A problem well stated is a problem half solved.
-John Dewey
People don't care how good your model is. They don't care if it's 99%, 95%, 70%, or 52% accurate. While you might fret about improving your model metric, the actual numbers don't matter. Then what do people care about? People care if your model solves their problem. People buy solutions.
That's a central tenet of technology that a lot of technologists don't understand. Most people don't buy technology for technology's sake, they buy a technology because it is the solution to a problem they have. Frankly, they don't care how it does it, as long as the technology meets their requirements or improves their current state.
Don't get me wrong, model metrics are important. As machine learning practitioners we are trained to find the best metric to use for a given problem along with different ways to optimize that metric. Improving that metric means a better performing model, which means the model is much more likely to be useful. However, after a model is finished, it will either be a product or packaged into a product. At that point, the performance of the model is a number on the spec sheet. After that, people will trial and test the product to see if it meets their needs.
Autocorrect
Let's take next word prediction on mobile phone keyboards, which has been an interesting area for understanding how model accuracy translates to problem solution. This technology has greatly improved over the years (and eventually turned into `autocorrect`) but when next word prediction came out, people were on the fence as to whether they should use it. Why? It usually wasn't good enough. You even saw articles like this asking if we should end autocorrect altogether. What if I told you that when it first came out autocorrect was ~90% accurate. You might think that number was good, right? Unfortunately, ~90% accuracy means 1 in every 10 words is wrong. If the average text is around 20 words (see Figure 1) that means two of them will be wrong. Enough to completely throw off the meaning of a message with so few words. At 95% accuracy you're at 1 wrong word in every 20 words and at 99% accuracy you're at 1 wrong word in every 100 words.
Figure 1. Average word length of text messages. Taken from here.
Somewhere in that range of 95%-99% accuracy, people started to accept next word predictors. And that's the thing - it was a range. What accuracy worked for some people didn't work for others. If you were a fast texter with normal word choice, you were more likely to accept a lower performance rate because you were gaining an improved, faster user experience. Conversely, a slower texter with a deep vocabulary was less likely to use next word prediction because they would spend more time correcting mistakes. Neither of these texters really cared what the actual model performance metric was, they just cared if it improved their texting experience.
LLMs
Here's another more recent example. Anthropic just announced that their LLM Claude can handle 100k input tokens which is about 75,000 words or 150 pages. Claude is large enough that it can read all of the Great Gatsby in an instant. Who does this matter to? If you are generating 15-word paid search ads, the extra context length is probably irrelevant. If you're a lawyer that needs to create understanding from thousands of pages of legal briefs, it helps but doesn't get you anywhere close to where you would like. The person that wants this extra context length is someone who was hitting token limits from advanced prompt engineering coupled with vector search lookups in order to add info into their prompt. Different people have different problems and different needs.

Collected data entries:
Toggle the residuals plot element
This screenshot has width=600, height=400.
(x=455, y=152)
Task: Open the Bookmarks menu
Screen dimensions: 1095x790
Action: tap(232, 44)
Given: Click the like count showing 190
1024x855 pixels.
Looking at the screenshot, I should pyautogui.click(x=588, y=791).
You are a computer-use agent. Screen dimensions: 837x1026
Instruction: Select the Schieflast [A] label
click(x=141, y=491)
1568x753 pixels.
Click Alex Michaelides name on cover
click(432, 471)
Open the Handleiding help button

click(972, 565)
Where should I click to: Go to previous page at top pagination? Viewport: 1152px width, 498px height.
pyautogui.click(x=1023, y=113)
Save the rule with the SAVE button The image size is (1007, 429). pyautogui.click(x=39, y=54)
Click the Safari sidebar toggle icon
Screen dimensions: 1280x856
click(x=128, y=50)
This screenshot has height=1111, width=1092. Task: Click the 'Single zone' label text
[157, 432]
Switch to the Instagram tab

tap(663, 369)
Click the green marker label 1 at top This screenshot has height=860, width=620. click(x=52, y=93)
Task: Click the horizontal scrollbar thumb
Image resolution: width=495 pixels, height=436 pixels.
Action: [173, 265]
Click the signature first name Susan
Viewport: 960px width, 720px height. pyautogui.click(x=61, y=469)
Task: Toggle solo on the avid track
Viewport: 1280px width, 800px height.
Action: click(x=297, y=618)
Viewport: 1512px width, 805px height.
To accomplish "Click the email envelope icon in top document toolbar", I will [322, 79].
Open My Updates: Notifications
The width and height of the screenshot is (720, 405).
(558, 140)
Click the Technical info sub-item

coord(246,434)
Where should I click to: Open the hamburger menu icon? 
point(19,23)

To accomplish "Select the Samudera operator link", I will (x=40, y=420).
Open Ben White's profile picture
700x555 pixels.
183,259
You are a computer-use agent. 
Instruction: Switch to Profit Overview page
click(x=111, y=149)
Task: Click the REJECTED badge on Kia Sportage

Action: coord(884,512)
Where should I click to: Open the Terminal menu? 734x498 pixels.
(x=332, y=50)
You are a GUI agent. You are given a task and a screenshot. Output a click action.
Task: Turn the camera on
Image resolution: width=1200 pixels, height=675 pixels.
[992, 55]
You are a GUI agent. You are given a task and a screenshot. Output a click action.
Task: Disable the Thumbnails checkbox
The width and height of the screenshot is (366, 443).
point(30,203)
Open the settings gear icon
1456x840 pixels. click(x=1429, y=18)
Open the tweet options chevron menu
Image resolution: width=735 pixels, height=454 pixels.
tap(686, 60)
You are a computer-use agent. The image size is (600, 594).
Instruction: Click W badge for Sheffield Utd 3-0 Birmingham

• WORK ITEM
In the passage on model metrics, list every accuracy percentage in the sentence that begins "They don't care if it's". The data has no connection to the passage on model metrics.

• RESULT
99%, 95%, 70%, 52%